Book 12 of my #20booksofsummer21
“So maybe art is the Holy Ghost. Maybe art is the ghost in the machine“
A Children’s Bible (2020) by the US writer Lydia Millet focuses on a group of families who have rented a large house on the coast for the summer. The parents are disengaged and mostly drunk, while the children are left to amuse – or should that be fend for – themselves. The action is recounted from the first-person perspective of teenager Eve, as climate disaster unfolds.
The parents are presented as passive liabilities: self-satisfied, entitled, self-indulgent, fat, they drink cocktails all day, listen to bad music and dance embarrassingly. They are basically me!
The descriptions of the adults, presented in the novel’s trademark spare, unflinching style, are darkly comic. The image of them indulging themselves in scenes of Nero-esque bacchanalia while Rome effectively burns works well as an allegory of the middle-aged complacency that I am accused of by my own children in my apparent refusal to face up to the current climate emergency, distracted instead by the more immediate distractions of a new summer jumpsuit or a nicely mixed Sbagliato.

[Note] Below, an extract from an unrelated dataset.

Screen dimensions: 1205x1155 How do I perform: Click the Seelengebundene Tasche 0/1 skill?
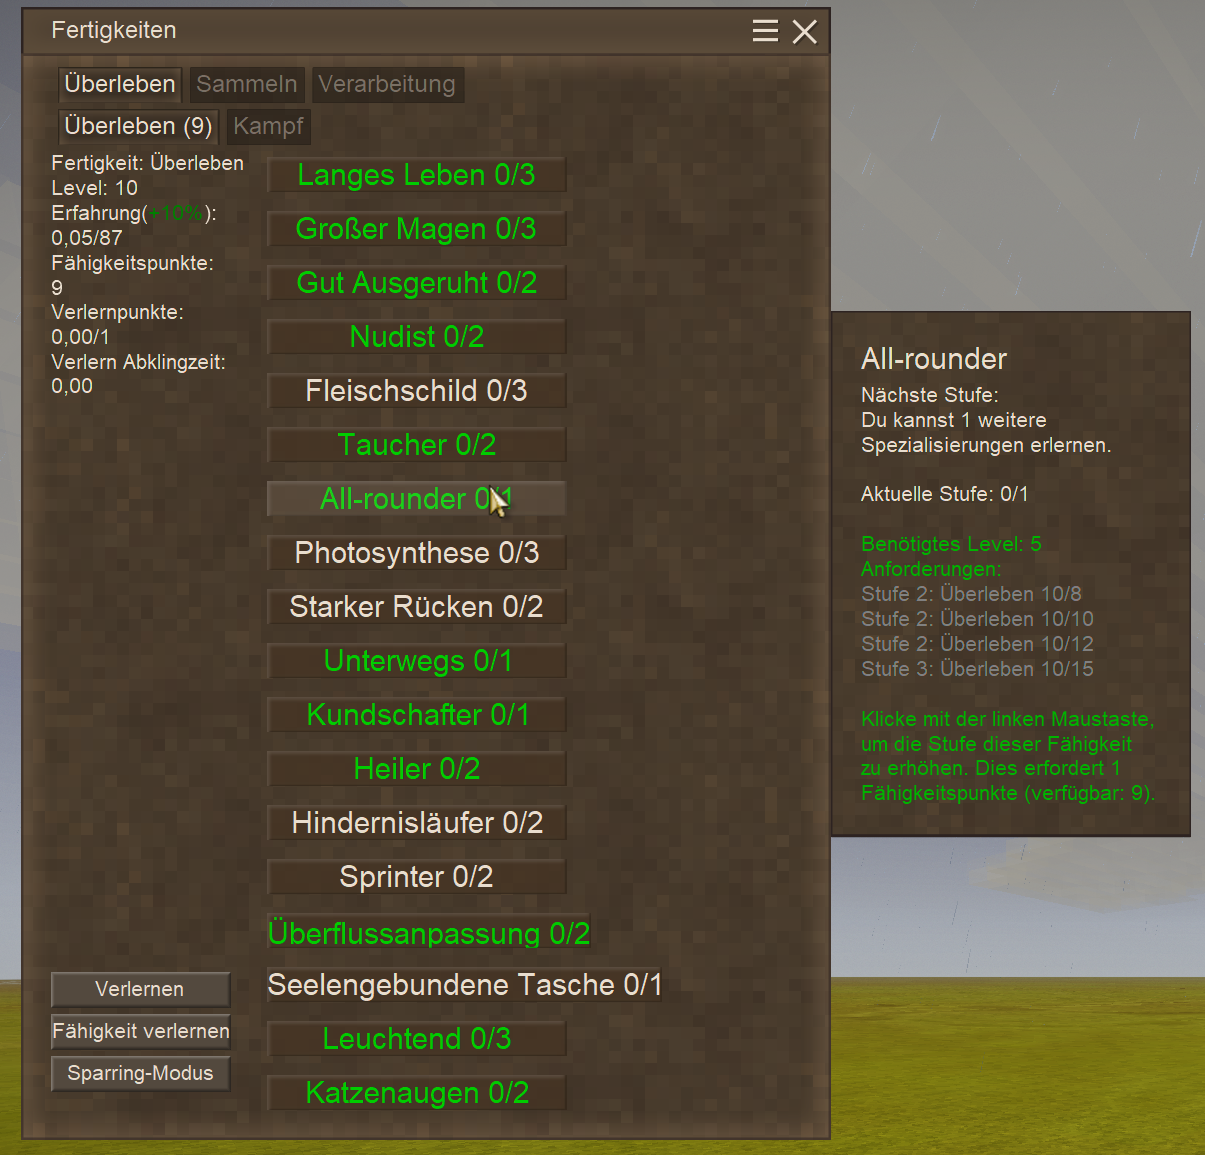click(x=464, y=985)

The children meanwhile are more tuned in, and more importantly, they have agency: time after time they make use of their pretty impressive survival skills to escape treacherous situations, while the parents, a sort of indistinguishable bovine mass, turn away from the reality staring in them the face for as long as they possibly can, in one scene just deciding to blot it all out by taking a cartload of Ecstasy and having threesomes.
Although often bored, or at the mercy of others or of outside events, and caught between stasis and the need for action, the young people devise routines that they use to structure their days, while the parents – used to their made-up non-jobs (creating art installations, writing niche academic papers read by five other academics, making crappy films) – are bribed and coerced into co-operation, and are increasingly regarded as a liability.
“[The parents] made Sukey hand over her sister for a day, so they could ‘have some cute baby time’ (gag). She protested, but we decided the prize was probably legit. Sukey submitted to the majority, then paced back and forth most of that day, worrying the parents would wreck the baby.
Her sister was barely two months old, said Jen. How much damage could they actually do?
Sukey retorted that they couldn’t be trusted with child-rearing. On that front we had to agree.”
Just before the terrible storm that changes things for the characters of this novel for ever, Eve’s much-loved nine-year-old brother Jack is presented with an illustrated children’s bible by one of the featureless adults. He is inspired to assemble a menagerie of wild animals in a sort of arborial Ark, including an owl with an apparently broken wing, the first in a series of biblically-inspired events (which even include a birth scene in a stable).
‘”Hey Evie!”, called Jack. He’d just come out of the barn, Shel tagging along behind him. “We took the bandage off. He flies!”
A blur of bird flew away from them onto the roof. It landed and perched on the peak.
Fast healing, was what struck me first.
What struck me second was, maybe the bandage had actually been the culprit.
I mean, they were little kids. Not vets.”
Millet’s deceptively straightforward, witty prose makes this a page-turning, swift read — the novel is relatively short, at 224 well-spaced pages in my edition, and cannot be pigeonholed as a work of bandwagon-jumping ‘cli-fi’. A Children’s Bible was a National Book Award finalist, and has been shortlisted for the James Tait Black Memorial Prize 2021.